How do you fit the triangle in the circle?
One way to think about Alchemy, said Rory Sutherland, is to think of a Sudoku puzzle. In Sudoku each column, row, and 3×3 box must have one through nine once and only once.
Sutherland’s suggestion is to shift back and forth between the rows, columns, and boxes. We’ve highlighted donation alchemy, wine alchemy, and magazine alchemy. Alchemy is like moneyball find secondary things that deliver value. An easy addition, from Sutherland, is good wifi and good seating.
Another way to consider Sudoku situations is as a triangle.
“This is why I like being in the field of addiction. It isn’t just about ‘the drug’ and it’s not just about ‘the person’ and it’s not just about ‘the society’. It’s about all three, it’s this triangle between social factors, personal factors, and drug factors. It’s a very complex equation but it’s fun because you can see different parts of the world and different weightings and different outcomes.” – David Nutt, London Real February 2020
Nutt’s podcast covers a lot of ‘the society’ solutions, where certain locales changed consumption patterns. Mostly the outcome change is about ease. When alcohol is less easy to consume – via where and when it can be purchases or how much it costs – then people drink less.

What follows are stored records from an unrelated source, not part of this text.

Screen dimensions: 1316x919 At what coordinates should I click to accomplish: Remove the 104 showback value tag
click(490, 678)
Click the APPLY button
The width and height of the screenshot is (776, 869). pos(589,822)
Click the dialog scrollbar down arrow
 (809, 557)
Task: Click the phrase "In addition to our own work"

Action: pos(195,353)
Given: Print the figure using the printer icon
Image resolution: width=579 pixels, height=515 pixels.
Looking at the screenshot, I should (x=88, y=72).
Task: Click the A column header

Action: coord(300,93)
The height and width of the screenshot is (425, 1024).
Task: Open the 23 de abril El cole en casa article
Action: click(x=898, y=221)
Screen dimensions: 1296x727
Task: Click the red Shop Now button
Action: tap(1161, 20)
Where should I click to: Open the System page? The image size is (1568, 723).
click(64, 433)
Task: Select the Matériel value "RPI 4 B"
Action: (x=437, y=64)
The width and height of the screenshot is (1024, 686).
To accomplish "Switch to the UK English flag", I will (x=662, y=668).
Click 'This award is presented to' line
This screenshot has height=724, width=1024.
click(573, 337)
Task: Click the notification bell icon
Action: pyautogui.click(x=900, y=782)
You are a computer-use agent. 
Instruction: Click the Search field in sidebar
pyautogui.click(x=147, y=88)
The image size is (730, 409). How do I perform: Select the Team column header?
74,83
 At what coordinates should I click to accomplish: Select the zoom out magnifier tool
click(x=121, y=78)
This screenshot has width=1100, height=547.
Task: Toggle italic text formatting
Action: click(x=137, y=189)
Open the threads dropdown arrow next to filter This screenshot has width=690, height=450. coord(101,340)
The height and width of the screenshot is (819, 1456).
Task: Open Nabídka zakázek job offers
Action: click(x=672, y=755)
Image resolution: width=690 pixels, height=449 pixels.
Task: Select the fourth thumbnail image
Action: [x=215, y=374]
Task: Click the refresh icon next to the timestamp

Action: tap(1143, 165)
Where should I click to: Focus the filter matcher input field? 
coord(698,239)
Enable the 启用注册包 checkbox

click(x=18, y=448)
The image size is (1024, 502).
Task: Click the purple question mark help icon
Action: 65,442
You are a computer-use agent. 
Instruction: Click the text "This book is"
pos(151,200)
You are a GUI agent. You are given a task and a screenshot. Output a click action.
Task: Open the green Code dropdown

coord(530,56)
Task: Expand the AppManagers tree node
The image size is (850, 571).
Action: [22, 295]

The triangle feels like a better analogy than Sudoku. The triangle can be rotated like a dial. We can move points A, B, or C or A, B, and C. The triangle also fits with a complex adaptive system view: if we move A down three and over two it will be in the circle but then B will be out. And it could affect C too.
Triangle problems joins our toolbox for problem solving along with: black box problems, profession problems, TiVo problems, and cooking problems. Each of these is a framing, if this is the problem here’s how to approach it.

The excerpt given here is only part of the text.